Fanfiction is a work of fiction written by fans for other fans, taking a source text or a famous person as a point of departure. It is most commonly produced within the context of a fannish community and can be shared online such as in archives or in print such as in zines. Writing fanfiction is an extremely widespread activity in media fandom; millions of stories have been written, and thousands more are written daily.
From prehistory, stories were built on other stories, extending, extending, and sometimes subverting them. For example, Virgil’s Aeneid is explicitly a follow-on to the Iliad, linking the Roman origin myth to Greek heroes. Chaucer’s Canterbury Tales is partly a reworking of other stories, including some from Boccaccio’s Decameron.

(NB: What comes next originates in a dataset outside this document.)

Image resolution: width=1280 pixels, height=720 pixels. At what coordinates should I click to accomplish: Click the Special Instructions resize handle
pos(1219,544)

Shakespeare’s history plays are like Real People Fiction, while many of his comedies and tragedies are based on Italian, classical, and other existing stories.
In 2004, the Writers University compiled a timeline of the history of fan fiction, starting (somewhat tongue in cheek) with the invention of paper and ending with the fanfiction.net archive. By 2008, a poll on EW’s PopWatch Fan fiction: do you write it? poll was answered by 35% as ‘yes’, and 37% as ‘I read it’.
Fanfiction takes a lot of forms and does a lot of different things. Some fanfiction seeks to close loopholes in a source text (see fix-its) or to explore character motivations; some fanfiction is designed to co-exist with canon (see Case Stories and Episode Tags), and some is designed to branch off from canon (AUs); some fanfiction turns minor characters into protagonists of their own stories, or uses minor characters’ eyes to see a different perspective on the major characters; some fanfiction translates a given story into a new genre (e.g. from television series into noir detective film, or epic poem into screenplay form.) Fanfiction can create backstory, or age up characters and leap into futurefic. It can show the depth of two partners’ knowledge of each other (see Broccoli Test). It can transform mundane shows into fantasy or sf, with attributes like Elves, Bodyswaps, Mpreg and Wingfic. Fanfiction can contrast and compare different shows by crossing them over or fusing them together.